---- PASSAGE TO READ

/sensu_dell

Dell Server Sensu Plugin

Primary LanguageRubyOtherNOASSERTION

sensu_dell

This is a Sensu check (dell_check.rb) designed to verify status of several components of a dell server.
This removes the need to have NRPE (Nagios) installed and wrapping a Perl script which wraps openmanage. Yo dawg, I heard you like wrapping..

Requirements

This requires Dell Openmanage is installed. The command omreport must be in your path, or you can set a default binary path within a json blob.
Example: /etc/sensu/conf.d/dell_check.json

{ "dell_check": { "binpath":"/path/to/openmanage"} }

Installation

Copy dell_check.rb to a friendly Sensu check execution path on all target assets.

mkdir -p /etc/sensu/plugins/hardware/
cp dell_check.rb /etc/sensu/plugins/hardware/dell_check.rb
chmod 755 /etc/sensu/plugins/hardware/dell_check.rb

Check Example

For instance, create check /etc/sensu/conf.d/checks/dell_memory_check.json

 {
  "checks": {
    "dell_memory_check": {
     "command": "/etc/sensu/plugins/hardware/dell_check.rb --memory",
      "subscribers": [
        "linuxhost"
      ],
      "interval": 15
    }
  }
 }

Plugin details

This initial stab at a plugin using the periodic check method that is common in Nagios and Sensu. We will eventually replace this for a local daemon that runs on an asset, and will send alarms directly through the client Sensu socket. The framework for this daemon is forthcoming, but we'd like a local alarmbot that will listen to things like hardware events or syslog messages, and fire off notification on-demand rather than on a periodic schedule (push instead of poll). We can add double-verification by including concurrent periodic polling as a point of parity with the push notifications.

--------
---- DATA ROWS

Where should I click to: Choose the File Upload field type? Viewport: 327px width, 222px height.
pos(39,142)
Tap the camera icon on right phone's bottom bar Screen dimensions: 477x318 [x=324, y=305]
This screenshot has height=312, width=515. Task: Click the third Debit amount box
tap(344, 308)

--------
---- DATA ROWS

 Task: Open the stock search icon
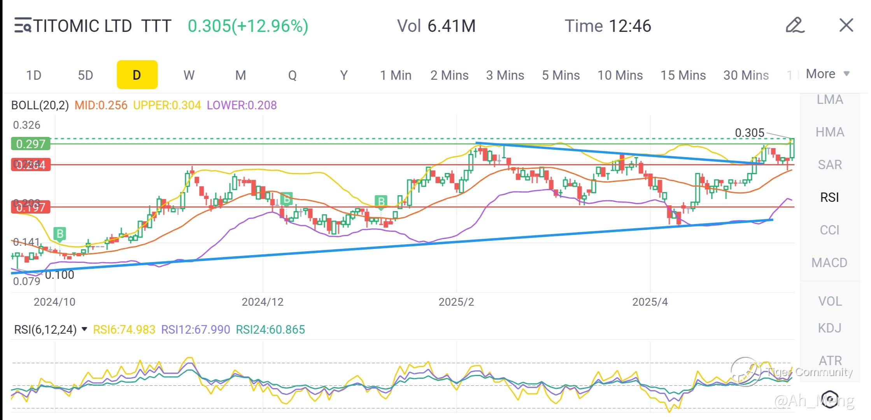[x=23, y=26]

--------
---- DATA ROWS

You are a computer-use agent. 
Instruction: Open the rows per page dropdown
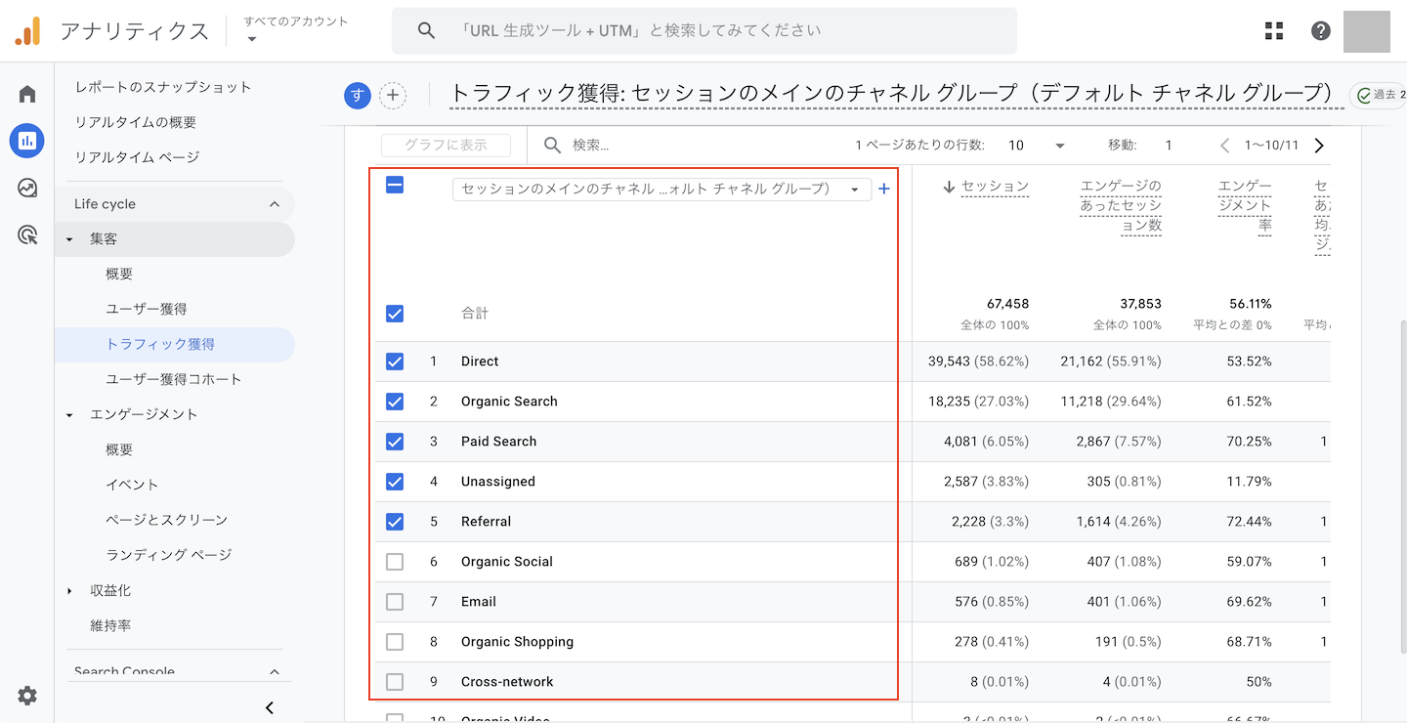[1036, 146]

--------

▸ **CHALLENGE**: Please continue the Dell server Sensu plugin write-up above from the point where it stops.

▸ **OUTPUT FOR THIS TASK**:
Items Verified

  • storage, check the storage subsystem
  • memory, check system memory (dimms)
  • fans, check fan status
  • power, check power supplies
  • temperature, check chassis temperature sensors
  • cpu, check processors
  • voltage, check chassis/systemboard voltage sensors
  • batteries, check battery probes
  • amperage, check power consumption
  • intrusion, check for intrusion detection
  • sdcard, check removable flash media (SD cards)
  • alertlog, check alert log
  • esmlog, check the ESM log (hardware log)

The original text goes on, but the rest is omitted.